* GIVEN PROBLEM: Rewrite the lines from the one holding "Task: Select the Eyedropper tool" through the one holding "click(x=753, y=492)", inclusive, replacing "Eyedropper tool" with "Color Picker tool" and keeping everything else the same. Omit the pictures from your answer.

* TASK INPUTS:
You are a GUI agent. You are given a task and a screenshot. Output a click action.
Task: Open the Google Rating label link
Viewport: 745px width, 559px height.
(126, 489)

--

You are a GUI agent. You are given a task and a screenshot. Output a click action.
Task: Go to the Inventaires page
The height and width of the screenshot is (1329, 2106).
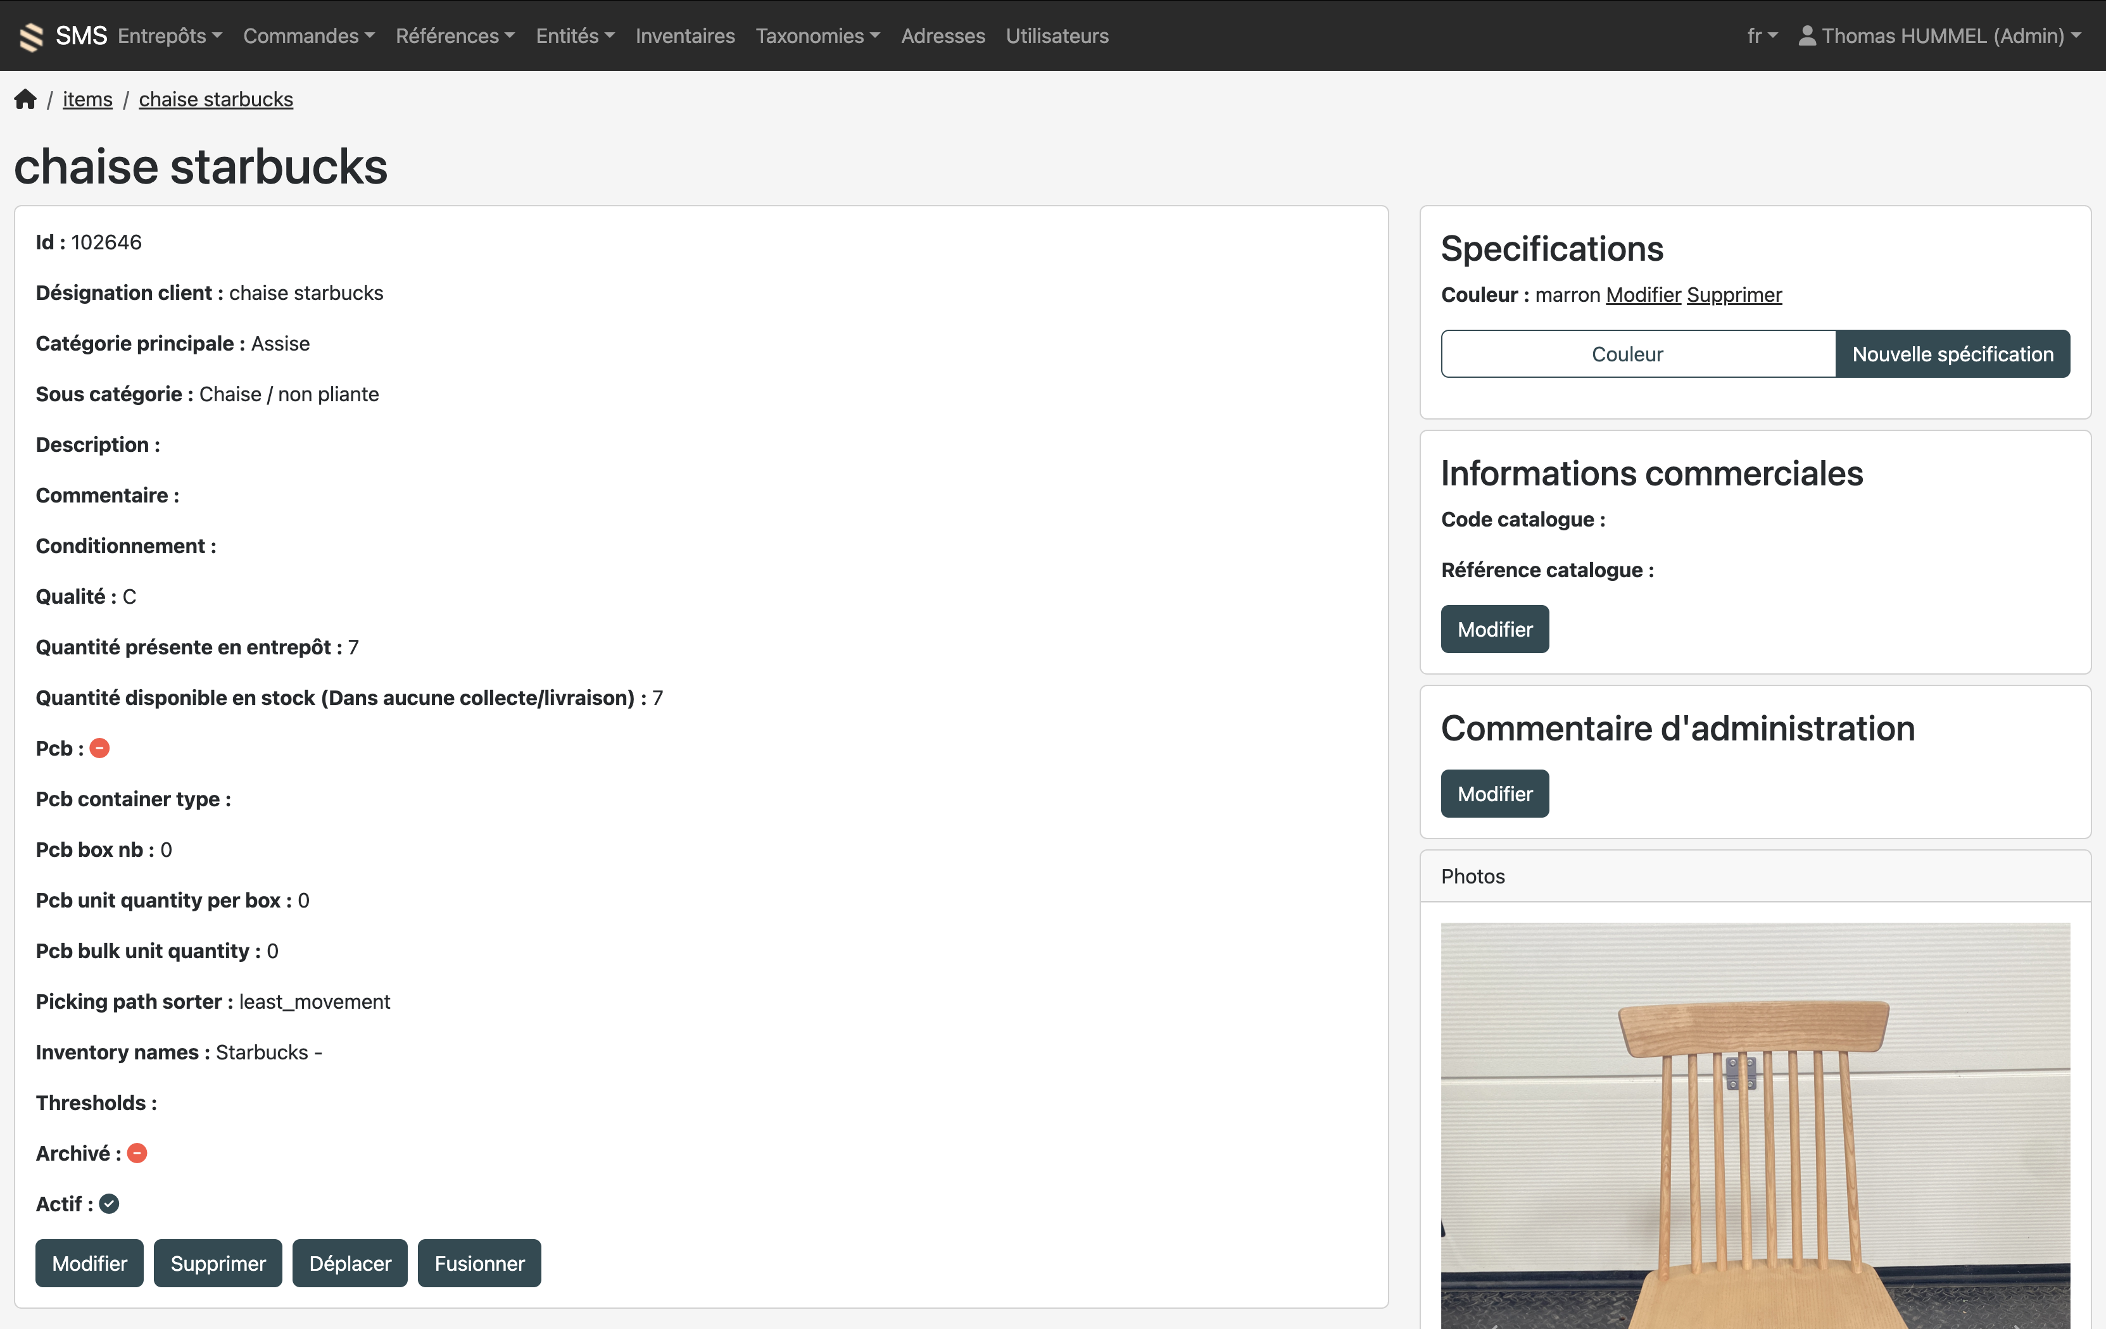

* * *

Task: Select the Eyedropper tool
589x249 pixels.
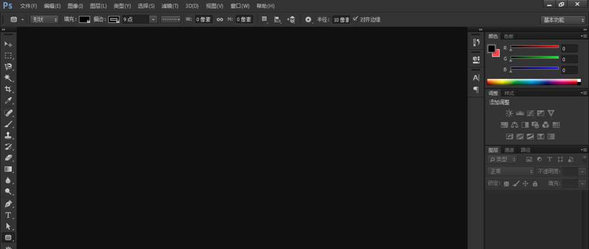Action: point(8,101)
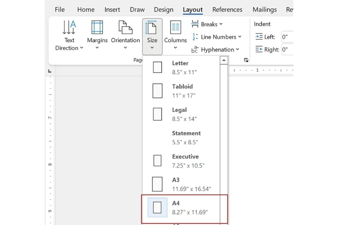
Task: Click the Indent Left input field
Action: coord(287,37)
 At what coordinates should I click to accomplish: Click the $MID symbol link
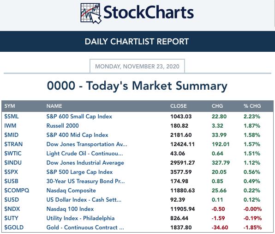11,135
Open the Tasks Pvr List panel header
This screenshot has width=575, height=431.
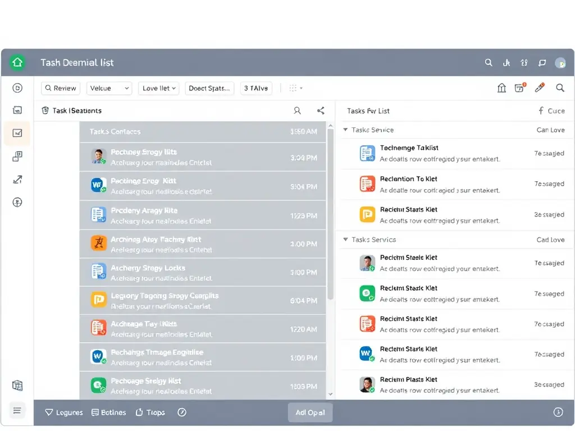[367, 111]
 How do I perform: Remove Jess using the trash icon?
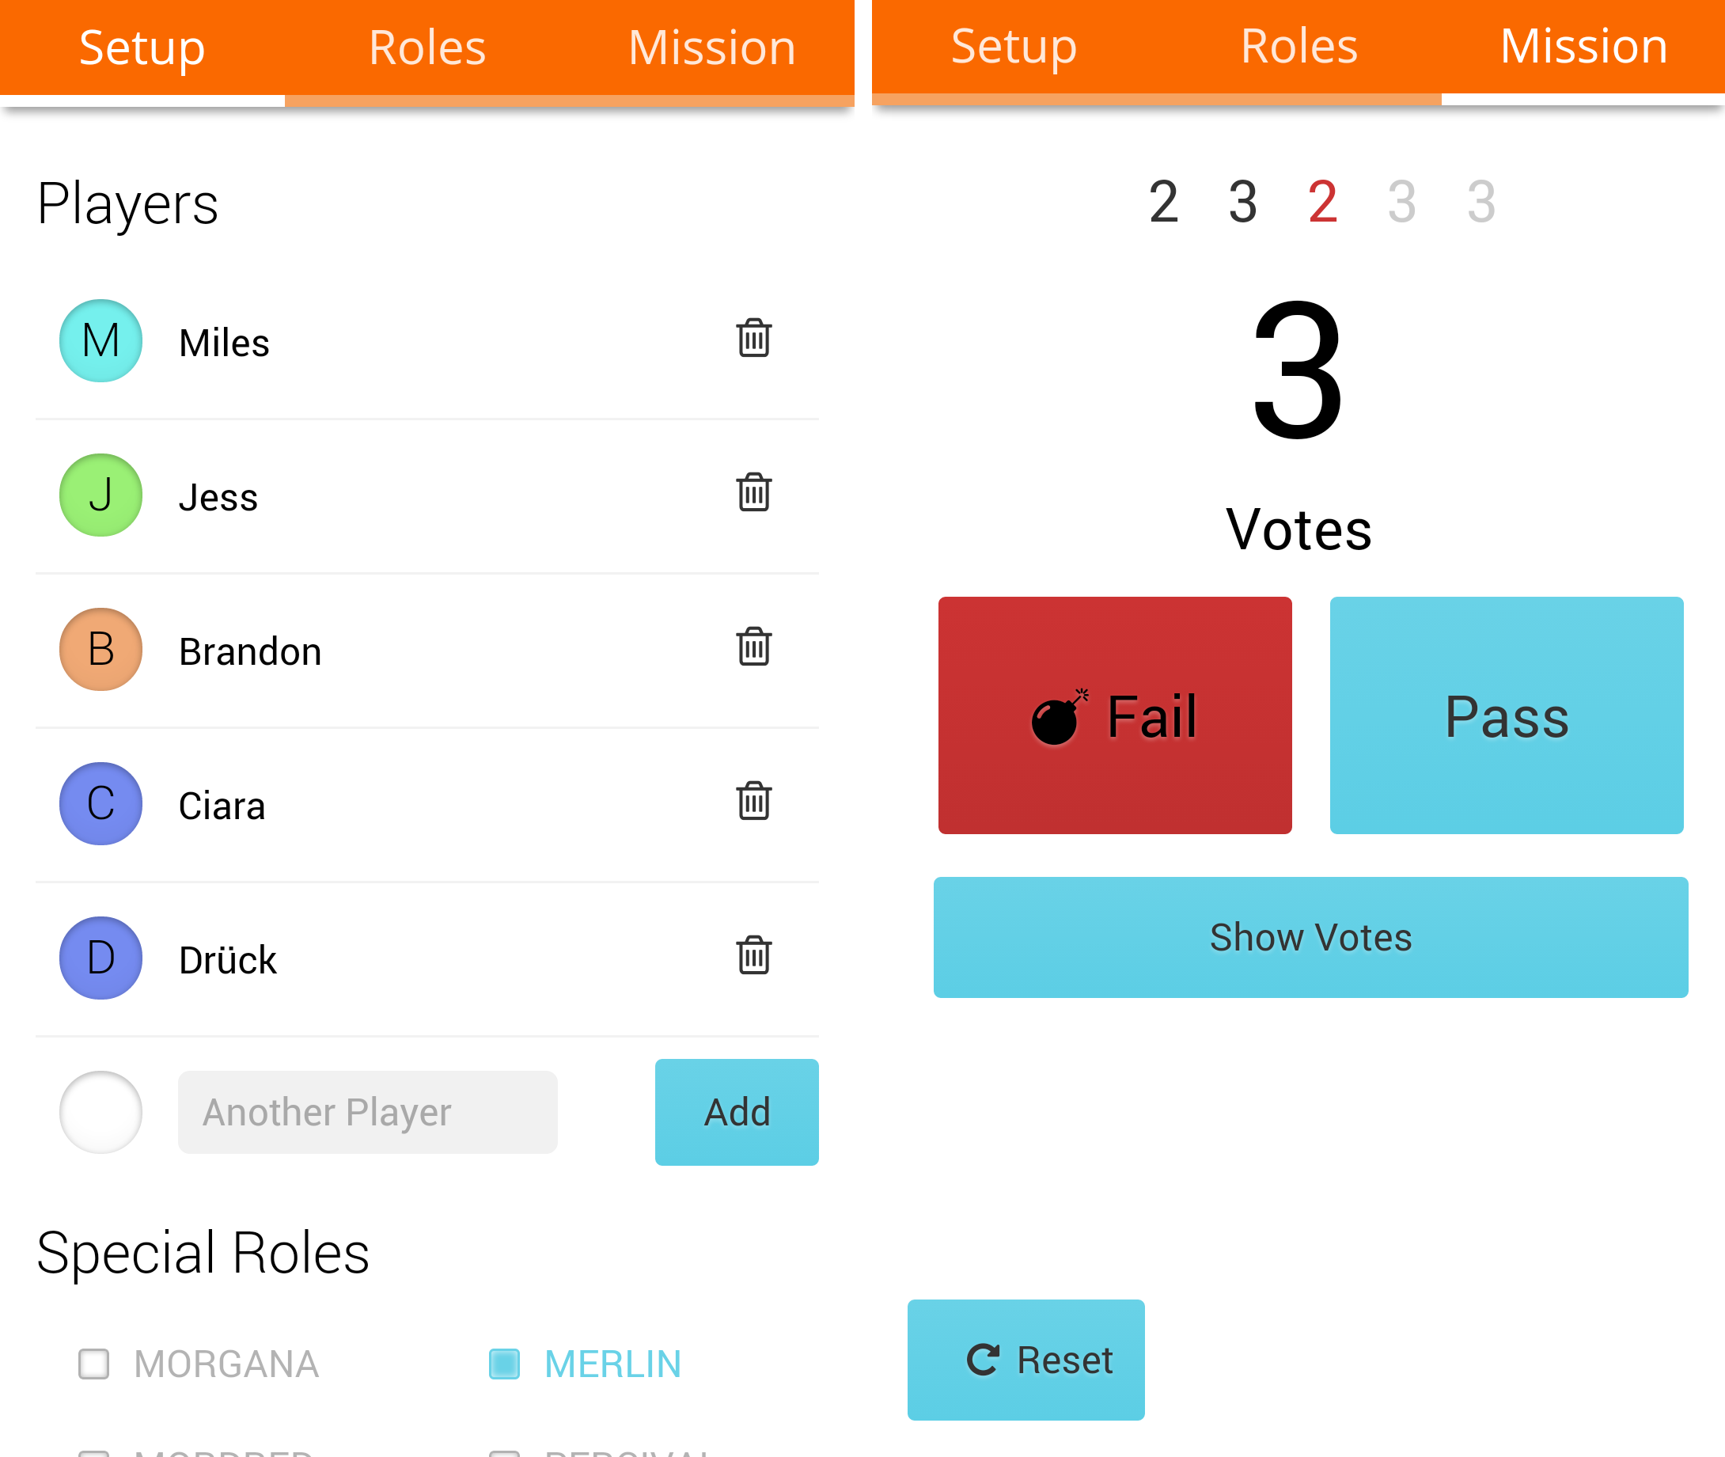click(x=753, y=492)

* SOLUTION:
Task: Select the Color Picker tool
589x249 pixels.
Action: point(8,101)
Task: Click the Indent Left input field
Action: coord(287,37)
 At what coordinates should I click to accomplish: Click the $MID symbol link
11,135
Open the Tasks Pvr List panel header
This screenshot has width=575, height=431.
[367, 111]
 How do I perform: Remove Jess using the trash icon?
click(x=753, y=492)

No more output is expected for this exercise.